Darn, she'd just assumed. His voice was so captivating, the song so beguiling, she'd assumed he sang it for people.

             
"I heard you at the university. Seven years ago."

             
"Impossible. I sang alone in a soundproofed rehearsal room."

             
Oh
God
this was going to be embarrassing she grimaced.

             
"I... I was there. Under the stage platform." Her voice sounded so small.

             
"You were hiding under the stage platform?" he asked incredulously. "Why?"

             
They were at the embarrassing part.

             
"I... was only thirteen. I was a runaway. I'd been staying at a shelter but I'd had to leave [Father Wadzniak had found her, she'd had to leap from a second story window] and I needed a place to hide out. I'd already scoped out the university, found that hidey hole. I lived there for three days."

             
"No way," he said in obvious skepticism.

             
"I wasn't trying to embarrass you tonight, I was trying to repay you."

             
"Repay me? For what?"

             
She sighed. She so didn't want to get into it.

             
"It was a pretty low point in my life. I was alone, I was cold, hungry, hiding out under that stage in the dirt and dust and then you walked in.
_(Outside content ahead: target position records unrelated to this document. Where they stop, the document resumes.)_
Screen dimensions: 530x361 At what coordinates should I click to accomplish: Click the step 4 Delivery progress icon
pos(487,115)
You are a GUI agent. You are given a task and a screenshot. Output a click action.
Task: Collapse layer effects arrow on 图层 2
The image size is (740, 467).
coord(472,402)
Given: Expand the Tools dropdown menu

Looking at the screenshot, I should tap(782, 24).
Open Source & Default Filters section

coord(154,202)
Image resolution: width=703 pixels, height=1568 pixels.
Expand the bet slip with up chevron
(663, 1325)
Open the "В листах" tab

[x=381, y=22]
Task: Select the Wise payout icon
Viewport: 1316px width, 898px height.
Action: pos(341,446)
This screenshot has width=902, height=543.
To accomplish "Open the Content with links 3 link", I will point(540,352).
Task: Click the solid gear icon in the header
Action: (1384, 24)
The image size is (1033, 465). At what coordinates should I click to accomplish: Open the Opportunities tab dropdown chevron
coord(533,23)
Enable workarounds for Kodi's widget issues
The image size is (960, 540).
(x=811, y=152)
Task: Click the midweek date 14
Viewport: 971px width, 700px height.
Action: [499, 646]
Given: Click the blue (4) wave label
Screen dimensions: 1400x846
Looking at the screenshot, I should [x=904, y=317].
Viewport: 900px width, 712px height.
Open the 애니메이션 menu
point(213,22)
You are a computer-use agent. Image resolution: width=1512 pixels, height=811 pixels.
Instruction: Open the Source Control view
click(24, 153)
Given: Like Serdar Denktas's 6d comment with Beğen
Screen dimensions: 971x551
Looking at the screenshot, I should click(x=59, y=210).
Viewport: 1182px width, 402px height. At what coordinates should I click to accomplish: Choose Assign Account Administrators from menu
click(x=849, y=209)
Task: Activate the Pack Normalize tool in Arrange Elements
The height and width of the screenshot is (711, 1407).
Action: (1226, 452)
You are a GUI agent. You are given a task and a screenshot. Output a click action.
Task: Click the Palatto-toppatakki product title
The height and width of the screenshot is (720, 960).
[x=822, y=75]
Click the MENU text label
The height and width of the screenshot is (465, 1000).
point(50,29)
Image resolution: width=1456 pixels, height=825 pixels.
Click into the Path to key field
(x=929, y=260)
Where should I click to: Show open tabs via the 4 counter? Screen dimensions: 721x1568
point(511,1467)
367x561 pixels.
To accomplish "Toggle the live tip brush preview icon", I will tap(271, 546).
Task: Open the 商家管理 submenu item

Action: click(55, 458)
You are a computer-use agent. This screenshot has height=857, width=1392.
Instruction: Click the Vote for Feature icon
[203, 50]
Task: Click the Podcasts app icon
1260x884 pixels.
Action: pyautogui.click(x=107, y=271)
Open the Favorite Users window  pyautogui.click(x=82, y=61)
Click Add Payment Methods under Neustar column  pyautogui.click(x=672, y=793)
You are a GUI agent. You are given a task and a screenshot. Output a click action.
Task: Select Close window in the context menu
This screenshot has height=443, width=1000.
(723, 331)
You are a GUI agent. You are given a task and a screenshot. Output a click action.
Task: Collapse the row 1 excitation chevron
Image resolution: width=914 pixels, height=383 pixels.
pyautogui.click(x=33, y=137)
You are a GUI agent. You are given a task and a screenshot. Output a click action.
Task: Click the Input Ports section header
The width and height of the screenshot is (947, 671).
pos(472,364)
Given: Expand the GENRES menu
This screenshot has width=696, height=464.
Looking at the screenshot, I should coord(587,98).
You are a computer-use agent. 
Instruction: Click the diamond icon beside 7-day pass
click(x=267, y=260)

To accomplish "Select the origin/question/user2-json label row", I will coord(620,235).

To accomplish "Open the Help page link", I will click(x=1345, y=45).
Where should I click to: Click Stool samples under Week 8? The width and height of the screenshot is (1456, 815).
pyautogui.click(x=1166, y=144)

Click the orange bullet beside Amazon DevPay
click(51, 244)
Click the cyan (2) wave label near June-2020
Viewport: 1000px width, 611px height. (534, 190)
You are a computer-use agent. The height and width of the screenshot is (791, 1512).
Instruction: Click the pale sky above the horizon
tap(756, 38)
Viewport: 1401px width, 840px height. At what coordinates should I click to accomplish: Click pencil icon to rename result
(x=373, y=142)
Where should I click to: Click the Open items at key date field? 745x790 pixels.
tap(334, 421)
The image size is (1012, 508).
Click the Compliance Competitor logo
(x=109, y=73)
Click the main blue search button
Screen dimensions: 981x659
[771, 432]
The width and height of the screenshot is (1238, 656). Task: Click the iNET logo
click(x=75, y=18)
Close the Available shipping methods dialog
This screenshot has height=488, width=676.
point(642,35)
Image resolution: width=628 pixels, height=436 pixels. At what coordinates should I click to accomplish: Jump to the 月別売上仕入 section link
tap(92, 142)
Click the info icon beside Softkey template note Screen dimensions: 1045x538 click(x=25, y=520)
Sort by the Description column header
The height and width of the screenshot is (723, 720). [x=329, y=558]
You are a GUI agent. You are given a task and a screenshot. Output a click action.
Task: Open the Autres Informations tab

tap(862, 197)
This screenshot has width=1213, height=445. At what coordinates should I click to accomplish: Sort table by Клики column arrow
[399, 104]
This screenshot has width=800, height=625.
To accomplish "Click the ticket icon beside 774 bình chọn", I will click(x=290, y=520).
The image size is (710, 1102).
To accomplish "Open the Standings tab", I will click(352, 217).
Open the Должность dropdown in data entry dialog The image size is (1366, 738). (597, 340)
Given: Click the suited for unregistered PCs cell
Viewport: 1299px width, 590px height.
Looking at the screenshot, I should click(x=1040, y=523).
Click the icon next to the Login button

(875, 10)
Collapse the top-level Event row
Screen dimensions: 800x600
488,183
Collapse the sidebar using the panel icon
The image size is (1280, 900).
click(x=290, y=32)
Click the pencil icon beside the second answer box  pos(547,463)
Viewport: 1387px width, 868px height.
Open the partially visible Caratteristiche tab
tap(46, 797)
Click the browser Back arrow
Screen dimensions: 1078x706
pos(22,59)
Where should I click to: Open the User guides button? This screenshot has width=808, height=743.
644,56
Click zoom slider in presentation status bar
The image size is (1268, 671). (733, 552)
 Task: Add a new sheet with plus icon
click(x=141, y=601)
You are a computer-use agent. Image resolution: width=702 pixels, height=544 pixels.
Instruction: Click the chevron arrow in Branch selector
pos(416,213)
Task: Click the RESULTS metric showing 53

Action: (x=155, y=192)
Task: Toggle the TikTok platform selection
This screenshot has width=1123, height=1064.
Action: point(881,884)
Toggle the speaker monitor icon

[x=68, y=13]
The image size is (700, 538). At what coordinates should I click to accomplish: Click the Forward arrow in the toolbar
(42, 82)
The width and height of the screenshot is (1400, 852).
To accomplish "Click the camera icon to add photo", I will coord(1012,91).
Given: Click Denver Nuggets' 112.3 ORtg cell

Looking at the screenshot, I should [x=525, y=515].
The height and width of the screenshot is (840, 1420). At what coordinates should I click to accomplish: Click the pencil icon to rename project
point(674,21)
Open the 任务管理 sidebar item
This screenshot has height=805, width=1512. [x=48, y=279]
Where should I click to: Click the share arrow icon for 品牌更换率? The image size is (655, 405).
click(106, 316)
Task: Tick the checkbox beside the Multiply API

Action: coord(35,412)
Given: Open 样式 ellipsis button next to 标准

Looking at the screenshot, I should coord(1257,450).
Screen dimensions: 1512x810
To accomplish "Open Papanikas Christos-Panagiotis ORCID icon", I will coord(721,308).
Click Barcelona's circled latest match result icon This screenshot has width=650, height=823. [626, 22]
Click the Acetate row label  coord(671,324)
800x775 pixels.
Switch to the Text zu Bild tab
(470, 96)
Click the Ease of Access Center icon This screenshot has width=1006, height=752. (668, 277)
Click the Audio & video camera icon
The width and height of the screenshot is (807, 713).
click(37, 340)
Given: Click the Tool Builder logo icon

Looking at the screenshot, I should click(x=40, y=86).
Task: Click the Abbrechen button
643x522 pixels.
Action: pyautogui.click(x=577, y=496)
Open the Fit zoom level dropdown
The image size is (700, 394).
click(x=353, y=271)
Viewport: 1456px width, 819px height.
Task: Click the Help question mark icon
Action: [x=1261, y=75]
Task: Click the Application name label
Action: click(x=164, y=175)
And you started singing that song. I looked out at you through the vent slots. You made me feel like..."

             
She couldn't say it. Like maybe there
were
things in the world that were worth sticking around for.

             
"Where were your parents?"

             
"Dead." Like, early last century.

             
His face was softening.

             
"Where do you live? I'll take you home."

             
She wasn't so sure she wanted him to know where she lived either.

             
"On the river, down past the hospital."

             
He sucked in his breath in exasperation.

             
"
Where
, exactly?"

             
"Just a houseboat. Called the
Sunflower
." Damn, why'd she tell him that?

             
Before he could respond a buzzer sounded.

             
"Hello," he snapped.

             
"It's Johnson, sir. I just wanted to tell you... if you wanted to say goodbye," the voice choked, "it should probably be now."

             
Wyatt's entire demeanor fell.

             
"Okay," he said, his voice tormented.

             
"Soon," the man's voice half-sobbed, "really soon."

             
All Wyatt could manage was a leaden nod but Angelique saw his thumb flick something on the steering wheel.

             
"What's the matter?" she asked without thinking.

             
His face hardened.

             
"My assistant's son. Leukemia."

             
"I'm sorry."

             
"I'll drop you off then get to the hospital."

             
"He said 'soon.' Go there first, I can wait." Why was she saying this? She knew why. It was he who in her despair had gently sung her to sleep. And now it was
his
face the despair was on. She still owed him.